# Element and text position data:
((
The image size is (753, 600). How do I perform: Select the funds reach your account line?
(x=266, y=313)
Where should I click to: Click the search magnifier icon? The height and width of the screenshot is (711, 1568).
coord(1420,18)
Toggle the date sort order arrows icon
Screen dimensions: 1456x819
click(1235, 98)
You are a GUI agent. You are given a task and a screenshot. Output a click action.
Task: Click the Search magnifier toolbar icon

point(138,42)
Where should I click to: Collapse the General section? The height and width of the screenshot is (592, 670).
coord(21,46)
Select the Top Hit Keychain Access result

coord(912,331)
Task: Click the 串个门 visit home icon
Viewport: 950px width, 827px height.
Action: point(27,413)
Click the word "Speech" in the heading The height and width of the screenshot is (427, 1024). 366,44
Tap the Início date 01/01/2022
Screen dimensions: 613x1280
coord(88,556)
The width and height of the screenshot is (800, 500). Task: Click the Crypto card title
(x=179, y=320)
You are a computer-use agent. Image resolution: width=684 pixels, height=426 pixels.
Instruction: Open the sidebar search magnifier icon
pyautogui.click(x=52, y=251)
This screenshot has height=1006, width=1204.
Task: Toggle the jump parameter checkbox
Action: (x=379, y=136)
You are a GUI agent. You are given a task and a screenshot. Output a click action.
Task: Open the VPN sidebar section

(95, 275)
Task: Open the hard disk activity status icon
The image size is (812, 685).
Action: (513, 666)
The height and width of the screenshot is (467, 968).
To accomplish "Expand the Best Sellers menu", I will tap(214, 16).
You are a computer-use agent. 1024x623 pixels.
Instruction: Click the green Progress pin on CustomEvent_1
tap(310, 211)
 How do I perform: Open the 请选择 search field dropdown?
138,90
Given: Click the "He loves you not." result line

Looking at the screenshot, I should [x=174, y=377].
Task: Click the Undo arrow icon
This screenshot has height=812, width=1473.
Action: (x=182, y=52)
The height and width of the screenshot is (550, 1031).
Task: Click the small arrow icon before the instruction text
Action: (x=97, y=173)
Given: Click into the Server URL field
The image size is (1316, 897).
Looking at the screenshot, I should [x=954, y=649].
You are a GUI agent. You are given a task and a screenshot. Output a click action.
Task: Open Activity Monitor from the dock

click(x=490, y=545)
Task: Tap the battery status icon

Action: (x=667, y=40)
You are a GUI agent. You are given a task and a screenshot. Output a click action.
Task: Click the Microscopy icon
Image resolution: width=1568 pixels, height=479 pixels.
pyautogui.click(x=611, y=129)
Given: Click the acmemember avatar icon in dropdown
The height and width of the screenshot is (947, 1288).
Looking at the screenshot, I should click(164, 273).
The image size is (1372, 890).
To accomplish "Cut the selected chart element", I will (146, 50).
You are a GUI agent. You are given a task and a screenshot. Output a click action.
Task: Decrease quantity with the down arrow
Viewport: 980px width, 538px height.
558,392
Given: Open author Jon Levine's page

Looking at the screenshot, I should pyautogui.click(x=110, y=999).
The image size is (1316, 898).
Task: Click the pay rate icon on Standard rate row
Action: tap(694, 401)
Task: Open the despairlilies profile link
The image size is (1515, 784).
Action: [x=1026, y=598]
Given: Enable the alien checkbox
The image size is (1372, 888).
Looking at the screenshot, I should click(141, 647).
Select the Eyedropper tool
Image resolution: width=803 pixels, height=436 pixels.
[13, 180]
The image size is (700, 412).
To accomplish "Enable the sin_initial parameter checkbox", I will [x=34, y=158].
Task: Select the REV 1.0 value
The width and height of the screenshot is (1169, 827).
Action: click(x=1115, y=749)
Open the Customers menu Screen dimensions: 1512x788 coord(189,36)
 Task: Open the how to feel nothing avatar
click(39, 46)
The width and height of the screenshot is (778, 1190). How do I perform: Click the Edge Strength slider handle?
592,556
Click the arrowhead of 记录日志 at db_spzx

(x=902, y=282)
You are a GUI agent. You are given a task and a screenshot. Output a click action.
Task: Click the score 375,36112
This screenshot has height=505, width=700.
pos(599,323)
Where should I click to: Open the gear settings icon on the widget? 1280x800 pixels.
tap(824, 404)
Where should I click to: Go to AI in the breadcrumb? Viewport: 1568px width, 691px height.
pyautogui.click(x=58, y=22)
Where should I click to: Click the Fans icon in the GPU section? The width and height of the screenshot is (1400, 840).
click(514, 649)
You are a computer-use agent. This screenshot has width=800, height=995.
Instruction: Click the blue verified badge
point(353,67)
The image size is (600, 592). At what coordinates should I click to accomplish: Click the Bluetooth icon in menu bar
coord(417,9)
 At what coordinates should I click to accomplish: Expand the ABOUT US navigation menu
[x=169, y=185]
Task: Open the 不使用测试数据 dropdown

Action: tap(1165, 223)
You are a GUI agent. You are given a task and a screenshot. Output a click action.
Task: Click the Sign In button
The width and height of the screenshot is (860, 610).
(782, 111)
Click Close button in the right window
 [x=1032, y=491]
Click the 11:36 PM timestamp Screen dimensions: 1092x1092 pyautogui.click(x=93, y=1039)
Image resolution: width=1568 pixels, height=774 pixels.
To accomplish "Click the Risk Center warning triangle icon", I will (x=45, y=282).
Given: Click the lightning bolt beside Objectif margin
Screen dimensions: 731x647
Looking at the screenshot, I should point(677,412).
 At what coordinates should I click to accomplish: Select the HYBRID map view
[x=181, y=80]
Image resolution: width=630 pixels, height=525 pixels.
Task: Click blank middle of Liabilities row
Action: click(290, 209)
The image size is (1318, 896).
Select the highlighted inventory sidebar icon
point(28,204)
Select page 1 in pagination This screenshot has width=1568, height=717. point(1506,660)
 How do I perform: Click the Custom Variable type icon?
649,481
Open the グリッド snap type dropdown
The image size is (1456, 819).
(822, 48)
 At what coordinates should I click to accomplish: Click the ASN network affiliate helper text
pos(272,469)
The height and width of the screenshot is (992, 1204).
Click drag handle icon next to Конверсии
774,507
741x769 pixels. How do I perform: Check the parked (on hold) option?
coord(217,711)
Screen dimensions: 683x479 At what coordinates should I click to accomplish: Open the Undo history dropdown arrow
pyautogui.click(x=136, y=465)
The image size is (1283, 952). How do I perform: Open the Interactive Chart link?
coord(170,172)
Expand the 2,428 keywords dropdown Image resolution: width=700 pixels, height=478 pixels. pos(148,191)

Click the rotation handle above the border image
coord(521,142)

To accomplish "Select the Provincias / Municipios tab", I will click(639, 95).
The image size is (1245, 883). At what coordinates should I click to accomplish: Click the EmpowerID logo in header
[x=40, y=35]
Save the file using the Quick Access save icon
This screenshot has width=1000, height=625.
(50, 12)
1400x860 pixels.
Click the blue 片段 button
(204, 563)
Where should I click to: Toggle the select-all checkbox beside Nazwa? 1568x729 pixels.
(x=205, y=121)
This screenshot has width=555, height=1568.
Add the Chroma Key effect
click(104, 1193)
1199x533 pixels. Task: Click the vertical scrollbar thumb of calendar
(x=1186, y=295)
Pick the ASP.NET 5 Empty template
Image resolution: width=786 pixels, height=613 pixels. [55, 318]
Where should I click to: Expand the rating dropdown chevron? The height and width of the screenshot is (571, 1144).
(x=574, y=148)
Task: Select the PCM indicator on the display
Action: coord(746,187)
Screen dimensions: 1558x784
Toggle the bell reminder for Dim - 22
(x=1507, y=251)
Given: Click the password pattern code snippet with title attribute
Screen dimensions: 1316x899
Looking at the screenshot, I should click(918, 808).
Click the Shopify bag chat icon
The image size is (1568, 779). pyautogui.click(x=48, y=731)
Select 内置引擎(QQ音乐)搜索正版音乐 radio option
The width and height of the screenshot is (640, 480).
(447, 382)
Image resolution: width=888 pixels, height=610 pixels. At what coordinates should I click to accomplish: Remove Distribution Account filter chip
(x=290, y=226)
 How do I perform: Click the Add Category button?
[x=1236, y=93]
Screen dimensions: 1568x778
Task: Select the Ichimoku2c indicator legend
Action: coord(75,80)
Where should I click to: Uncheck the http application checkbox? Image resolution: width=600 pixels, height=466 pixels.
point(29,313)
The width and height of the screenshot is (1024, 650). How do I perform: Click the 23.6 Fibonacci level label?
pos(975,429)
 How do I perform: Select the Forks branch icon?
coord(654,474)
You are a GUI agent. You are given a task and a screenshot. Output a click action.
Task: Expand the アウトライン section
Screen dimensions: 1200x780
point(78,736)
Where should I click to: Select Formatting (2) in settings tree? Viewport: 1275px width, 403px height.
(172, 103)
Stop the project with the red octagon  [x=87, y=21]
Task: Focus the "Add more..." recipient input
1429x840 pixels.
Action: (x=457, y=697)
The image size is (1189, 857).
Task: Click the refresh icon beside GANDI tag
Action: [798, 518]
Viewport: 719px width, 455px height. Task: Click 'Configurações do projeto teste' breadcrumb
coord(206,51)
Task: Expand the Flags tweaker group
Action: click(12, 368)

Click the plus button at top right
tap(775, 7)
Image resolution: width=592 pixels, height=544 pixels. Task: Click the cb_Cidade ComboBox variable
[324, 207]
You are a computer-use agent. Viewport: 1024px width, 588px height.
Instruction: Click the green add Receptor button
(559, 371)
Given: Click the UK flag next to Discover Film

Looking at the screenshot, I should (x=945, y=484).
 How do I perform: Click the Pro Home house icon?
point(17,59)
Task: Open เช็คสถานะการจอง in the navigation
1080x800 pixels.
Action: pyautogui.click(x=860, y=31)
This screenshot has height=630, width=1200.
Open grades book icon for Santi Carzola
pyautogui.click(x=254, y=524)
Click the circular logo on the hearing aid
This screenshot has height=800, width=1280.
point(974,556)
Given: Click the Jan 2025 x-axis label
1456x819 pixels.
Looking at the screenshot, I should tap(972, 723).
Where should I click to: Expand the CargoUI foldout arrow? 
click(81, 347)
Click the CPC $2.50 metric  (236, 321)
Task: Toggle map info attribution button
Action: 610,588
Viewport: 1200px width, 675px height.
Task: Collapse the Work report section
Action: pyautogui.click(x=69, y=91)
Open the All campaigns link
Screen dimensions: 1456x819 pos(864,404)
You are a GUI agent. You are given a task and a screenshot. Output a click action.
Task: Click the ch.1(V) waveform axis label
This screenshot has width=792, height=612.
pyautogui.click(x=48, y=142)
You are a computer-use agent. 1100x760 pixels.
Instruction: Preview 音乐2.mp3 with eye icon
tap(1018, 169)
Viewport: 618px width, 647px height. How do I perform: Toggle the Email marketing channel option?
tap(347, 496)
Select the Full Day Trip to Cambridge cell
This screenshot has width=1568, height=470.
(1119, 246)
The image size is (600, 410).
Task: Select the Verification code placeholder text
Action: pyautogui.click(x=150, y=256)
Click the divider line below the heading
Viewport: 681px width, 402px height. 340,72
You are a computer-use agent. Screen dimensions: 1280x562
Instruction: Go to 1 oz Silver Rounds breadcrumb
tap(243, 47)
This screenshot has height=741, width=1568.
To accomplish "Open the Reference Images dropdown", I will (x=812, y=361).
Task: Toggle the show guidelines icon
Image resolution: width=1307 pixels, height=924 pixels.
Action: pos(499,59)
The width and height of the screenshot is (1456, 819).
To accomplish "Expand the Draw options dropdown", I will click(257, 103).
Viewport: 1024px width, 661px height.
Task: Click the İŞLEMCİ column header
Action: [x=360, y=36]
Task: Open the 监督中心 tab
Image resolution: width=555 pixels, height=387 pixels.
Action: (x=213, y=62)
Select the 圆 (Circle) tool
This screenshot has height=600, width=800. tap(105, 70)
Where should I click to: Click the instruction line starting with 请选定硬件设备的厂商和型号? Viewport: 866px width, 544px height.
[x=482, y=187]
))
Reproduce the part of the records above that opens with the line containing "The image size is (1318, 896)." and closes with the line containing "pos(272,469)", keeping every line as it stands, both end lines included.

# COMPLETE RESPONSE:
The image size is (1318, 896).
Select the highlighted inventory sidebar icon
point(28,204)
Select page 1 in pagination This screenshot has width=1568, height=717. point(1506,660)
 How do I perform: Click the Custom Variable type icon?
649,481
Open the グリッド snap type dropdown
The image size is (1456, 819).
(822, 48)
 At what coordinates should I click to accomplish: Click the ASN network affiliate helper text
pos(272,469)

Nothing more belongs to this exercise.